» Work task: Where a line of the records contains the word "beside", show that line.

(Dataset records)

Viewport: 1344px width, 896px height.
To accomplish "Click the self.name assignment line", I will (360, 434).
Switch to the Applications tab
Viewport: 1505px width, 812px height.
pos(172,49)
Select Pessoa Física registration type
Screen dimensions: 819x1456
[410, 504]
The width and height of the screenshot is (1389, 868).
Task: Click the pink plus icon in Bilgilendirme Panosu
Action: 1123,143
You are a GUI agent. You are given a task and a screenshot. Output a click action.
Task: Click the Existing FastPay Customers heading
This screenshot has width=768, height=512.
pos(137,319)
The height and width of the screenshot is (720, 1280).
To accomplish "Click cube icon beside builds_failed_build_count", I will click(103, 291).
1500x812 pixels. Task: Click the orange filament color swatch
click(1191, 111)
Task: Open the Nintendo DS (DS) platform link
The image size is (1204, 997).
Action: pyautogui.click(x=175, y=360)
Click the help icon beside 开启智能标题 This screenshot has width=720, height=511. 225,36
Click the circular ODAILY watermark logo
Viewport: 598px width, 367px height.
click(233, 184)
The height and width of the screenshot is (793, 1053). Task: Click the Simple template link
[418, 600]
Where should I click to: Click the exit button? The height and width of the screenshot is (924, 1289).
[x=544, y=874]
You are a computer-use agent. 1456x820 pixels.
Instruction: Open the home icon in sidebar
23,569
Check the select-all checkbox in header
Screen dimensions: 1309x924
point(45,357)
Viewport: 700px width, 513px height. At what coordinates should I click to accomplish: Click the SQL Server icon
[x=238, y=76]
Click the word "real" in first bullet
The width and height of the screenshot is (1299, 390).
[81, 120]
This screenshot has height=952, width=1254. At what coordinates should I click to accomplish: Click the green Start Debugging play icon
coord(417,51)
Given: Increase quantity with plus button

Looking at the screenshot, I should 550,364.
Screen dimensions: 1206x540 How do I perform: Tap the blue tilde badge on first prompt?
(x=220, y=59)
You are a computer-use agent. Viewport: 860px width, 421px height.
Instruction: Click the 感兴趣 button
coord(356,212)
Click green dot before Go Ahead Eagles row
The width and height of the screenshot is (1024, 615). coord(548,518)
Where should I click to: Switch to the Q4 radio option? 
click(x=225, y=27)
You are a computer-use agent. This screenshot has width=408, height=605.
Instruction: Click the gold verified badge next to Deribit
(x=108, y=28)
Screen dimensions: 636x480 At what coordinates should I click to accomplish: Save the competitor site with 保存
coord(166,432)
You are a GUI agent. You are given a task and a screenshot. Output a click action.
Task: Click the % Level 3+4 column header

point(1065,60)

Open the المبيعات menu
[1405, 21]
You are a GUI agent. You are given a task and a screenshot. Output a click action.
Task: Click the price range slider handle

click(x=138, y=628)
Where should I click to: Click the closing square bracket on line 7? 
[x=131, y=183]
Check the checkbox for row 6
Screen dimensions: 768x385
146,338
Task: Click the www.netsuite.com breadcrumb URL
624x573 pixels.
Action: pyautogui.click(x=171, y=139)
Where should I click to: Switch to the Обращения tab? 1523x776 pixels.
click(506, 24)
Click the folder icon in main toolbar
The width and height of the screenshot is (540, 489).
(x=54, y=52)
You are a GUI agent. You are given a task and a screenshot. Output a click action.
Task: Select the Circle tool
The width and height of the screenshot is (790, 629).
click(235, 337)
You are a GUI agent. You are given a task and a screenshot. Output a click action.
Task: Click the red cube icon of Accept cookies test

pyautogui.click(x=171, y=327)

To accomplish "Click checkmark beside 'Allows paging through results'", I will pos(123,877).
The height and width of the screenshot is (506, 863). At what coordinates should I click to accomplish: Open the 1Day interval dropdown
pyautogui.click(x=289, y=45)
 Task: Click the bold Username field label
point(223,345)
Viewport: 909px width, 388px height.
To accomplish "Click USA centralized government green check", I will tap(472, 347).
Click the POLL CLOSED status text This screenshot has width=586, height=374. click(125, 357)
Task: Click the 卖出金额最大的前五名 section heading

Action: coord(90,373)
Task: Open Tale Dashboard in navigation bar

(End Dataset records)

» Exercise result:
To accomplish "Click cube icon beside builds_failed_build_count", I will click(103, 291).
Click the help icon beside 开启智能标题 This screenshot has width=720, height=511. 225,36
To accomplish "Click checkmark beside 'Allows paging through results'", I will pos(123,877).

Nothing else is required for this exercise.